Ele desviou o olhar, suspirando. Eu podia sentir uma onda de melancolia vindo dele, um sentimento de perda que parecia lhe corroer por dentro, por debaixo de toda as camadas de raiva, frustração e medo.

– O que te levou ao inferno, Alec? Foi azar ou um pacto?

– Como sabe o meu nome? – ele me olhou assustado.

– Apenas sei – dei de ombros.

– É? Em que lugar eu nasci, em qual ano?

Eu o encarei por um tempo, procurando as respostas enquanto lia sua alma.

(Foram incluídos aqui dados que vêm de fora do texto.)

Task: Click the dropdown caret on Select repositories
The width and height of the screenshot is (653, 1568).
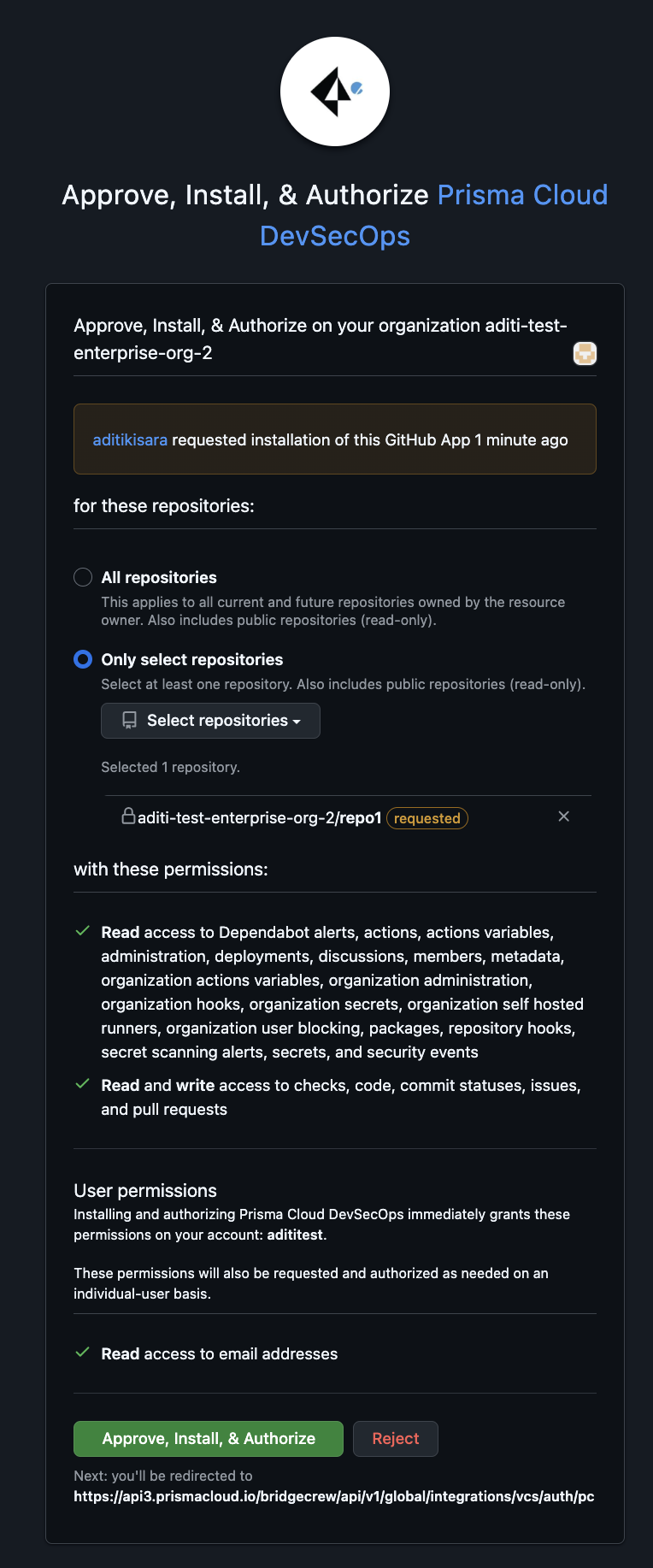Action: [297, 722]
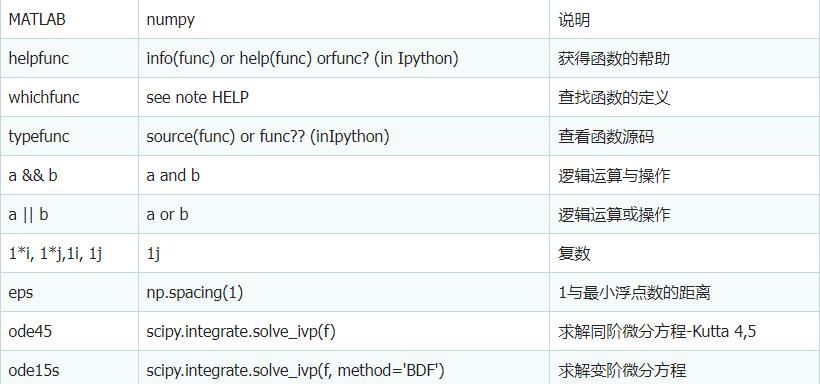The height and width of the screenshot is (384, 820).
Task: Click the see note HELP text
Action: point(197,97)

– Brooklyn, Nova Iorque, em 1917 – respondi. – Seus pais, James e Natalia, morreram pouco depois do seu nascimento, em um incêndio, e você foi criado pela sua avó, uma mulher russa cuja vida foi marcada por tragédias. Você serviu no exército durante a Segunda Guerra Mundial... – ele arregalou os olhos. – Onde conheceu o amor da sua vida.

– Chega – ele baixou a cabeça. – Para.

– Tudo bem. Gostaria de continuar? Gostaria de dizer o que te fez ir pro inferno?

Ele parecia... Envergonhado. Eu não conseguia entender o motivo de ele ter vergonha daquilo, já que não havia nada de errado em dois homens se amarem, mas considerei os tempos e a sociedade da época, tão hipócrita quanto a sociedade onde nos encontrávamos agora.

– Não gostaria de se encontrar com ele lá em cima?

– Como sabe que ele está lá em cima? – perguntou com os olhos marejados.

– Ele me pareceu ser um homem bom, honesto, que não matava porque tinha prazer, mas matava porque tinha medo de morrer.

– Ele estava morrendo de pneumonia – seu queixo começou a tremer. – E eu rezei tanto! Rezei tanto por um milagre e ninguém veio! Deus não me ouviu, nem anjo nenhum! Eu disse que daria qualquer coisa para que ele se curasse, que faria qualquer coisa, que trocaria a minha vida pela dele, se eu pudesse...! E então ele apareceu. O demônio dos olhos vermelhos, me oferecendo a salvação do Anthony. Tudo o que eu precisava fazer era dar a minha alma, e eu não pensei duas vezes – ele fungou. – Eu fiz o pacto, Anthony foi salvo, e eu teria mais dez anos de vida.

Havia algo mais, algo mais que ele não queria falar. Algo que lhe doía muito.

– Quando a guerra acabou e voltamos pra casa... Eu comecei a pensar em como seria se pudéssemos... Viver juntos. Como um casal de verdade. Foi a coisa mais idiota que eu fiz, ter ido morar com ele.

– Por que?

– Porque invadiram a nossa casa... – ele fechou os olhos por um momento. – E mataram ele. E tentaram me matar. Devem ter pensado que conseguiram, porque foram embora depois de um tempo – engoliu a seco. – E eu queria que tivessem terminado o serviço – suas lágrimas começaram a descer. – Eu queria ter morrido ali mesmo.